In his remarks, Lui told guests "You just got invited to the most exclusive movie theater in the world. Counted 42 seats in total. You will join Steven Spielberg, Tom Hanks, Ava DuVernay, Oprah Winfrey who have had the film screen in this very same room, the White House Family Theater."

Producer Alex Lo told reporters that he remembered learning about the White House's movie theater as a child, and that it was "unbelievable" for a film of his own to be screened there. Lo noted that it was "a privilege for the caregiving community to have this be an issue that the White House says deserves attention.”

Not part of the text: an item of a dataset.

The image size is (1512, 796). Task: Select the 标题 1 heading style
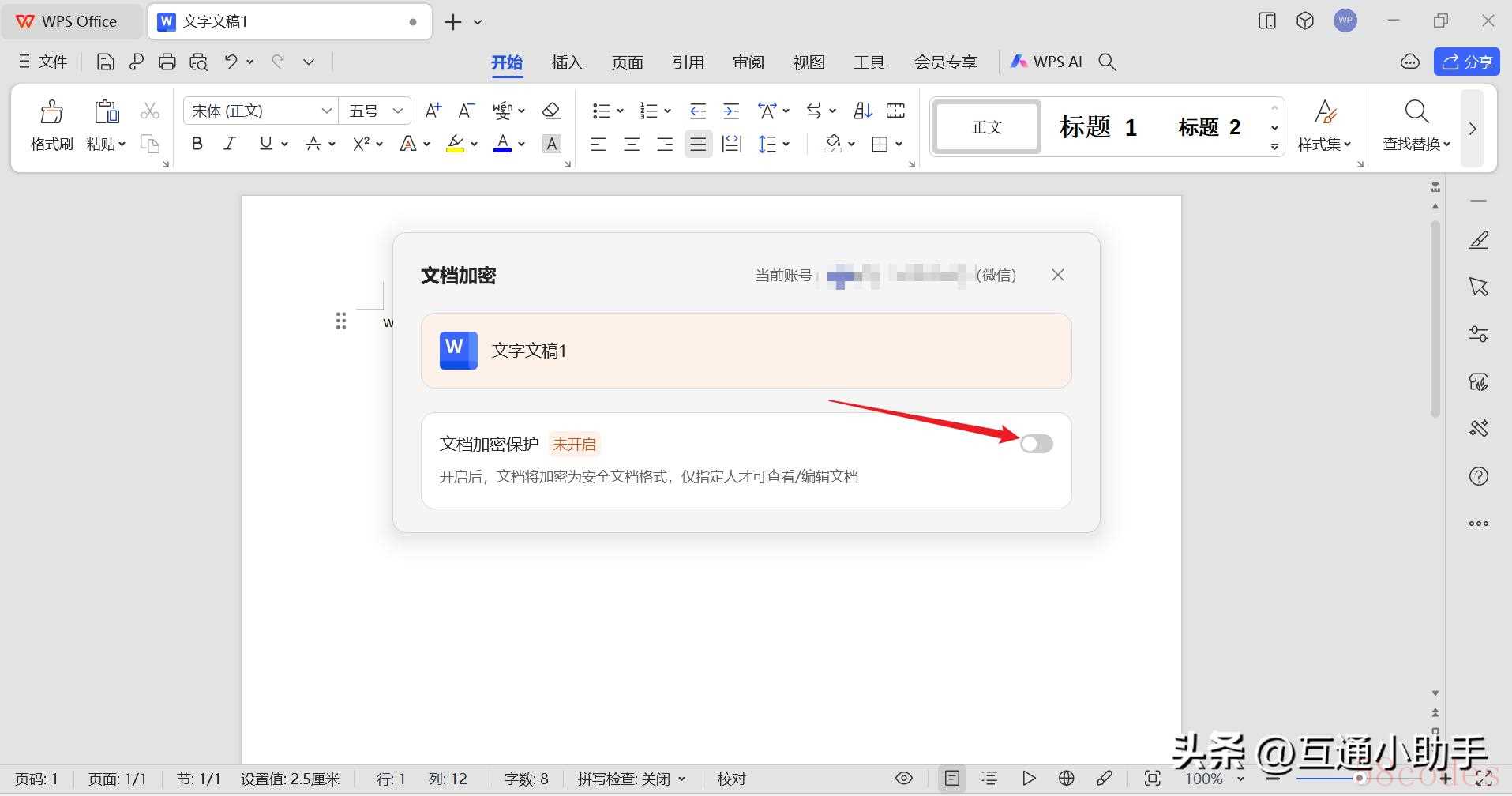click(1097, 127)
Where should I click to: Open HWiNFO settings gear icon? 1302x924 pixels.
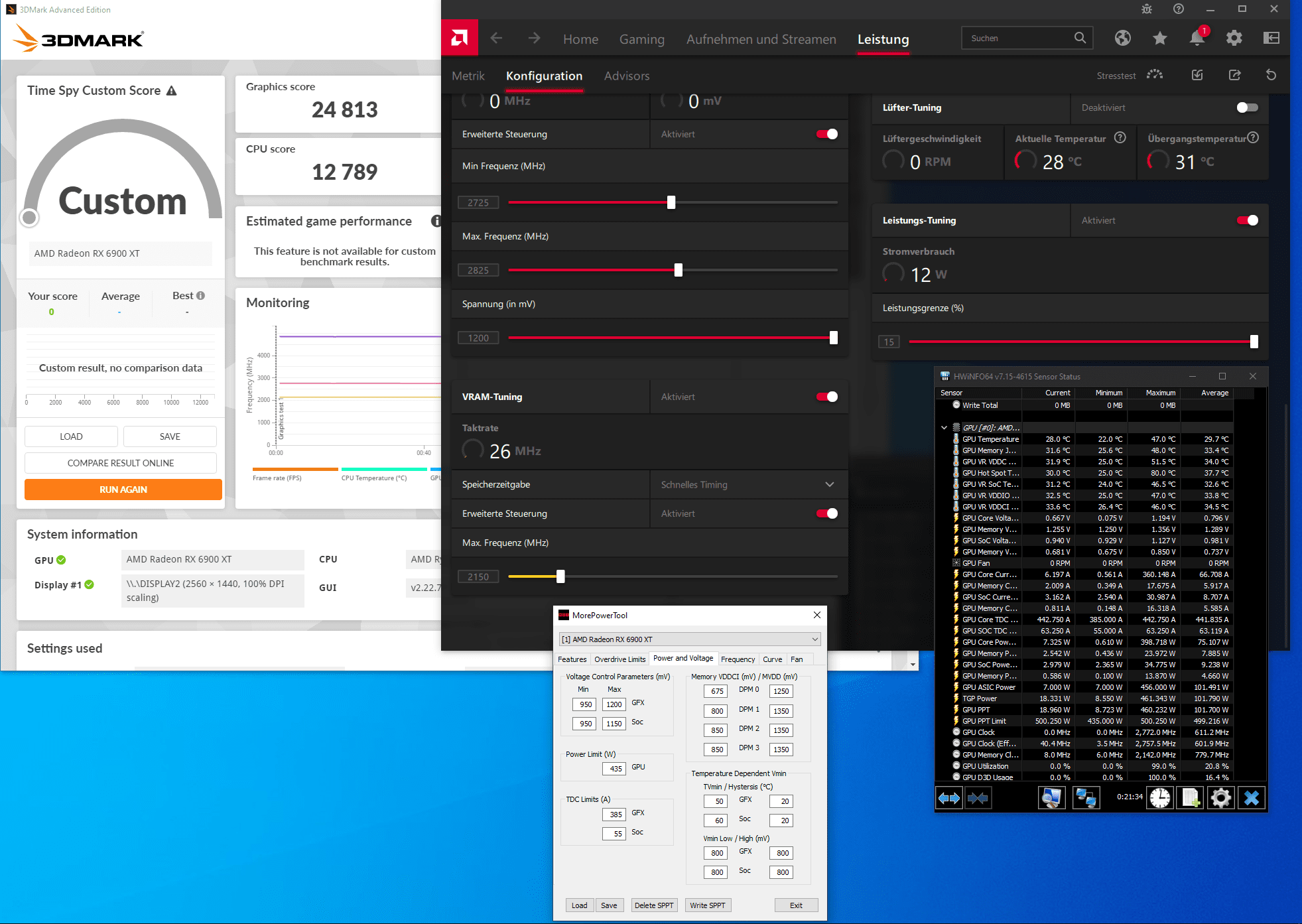(x=1220, y=797)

=== United States Capitol Screening ===
The film was screened at the United States Capitol Visitors Center at an event, "An Exclusive Evening with Congress, Caregivers, and Correspondents," hosted by Juju Chang and Vicky Nguyen, featuring remarks from Rep. Judy Chu, Sen. John Boozman, journalists Lisa Ling and David Ono, director Richard Lui, Producer Alex Lo, and Executive Producer Jamie Nguyen. Singer Jay Allen of NBC's The Voice performed "Break from Broken," the film's original song.

=== Theatrical Release ===
The film was released in theaters through community partnerships with AMC Theatres, Universal Pictures Distribution, and Deluxe in 14 major markets nationwide from May 3 to 9. Donations were made to the Alzheimer's Association, Elizabeth Dole Foundation, and the Rosalynn Carter Institute for Caregivers for each ticket sold.

=== Network Broadcast ===
The film was broadcast on public television throughout May 2023, presented by American Public Television, and aired nationally on PBS WORLD Channel on May 17, 2023.

=== Cable Premiere ===
The film aired on MSNBC on May 27, 2023 for Memorial Day weekend as the top-rated program in its time slot (adults 25-54). The film was the only top-rated 2023 documentary premiere on MSNBC to date.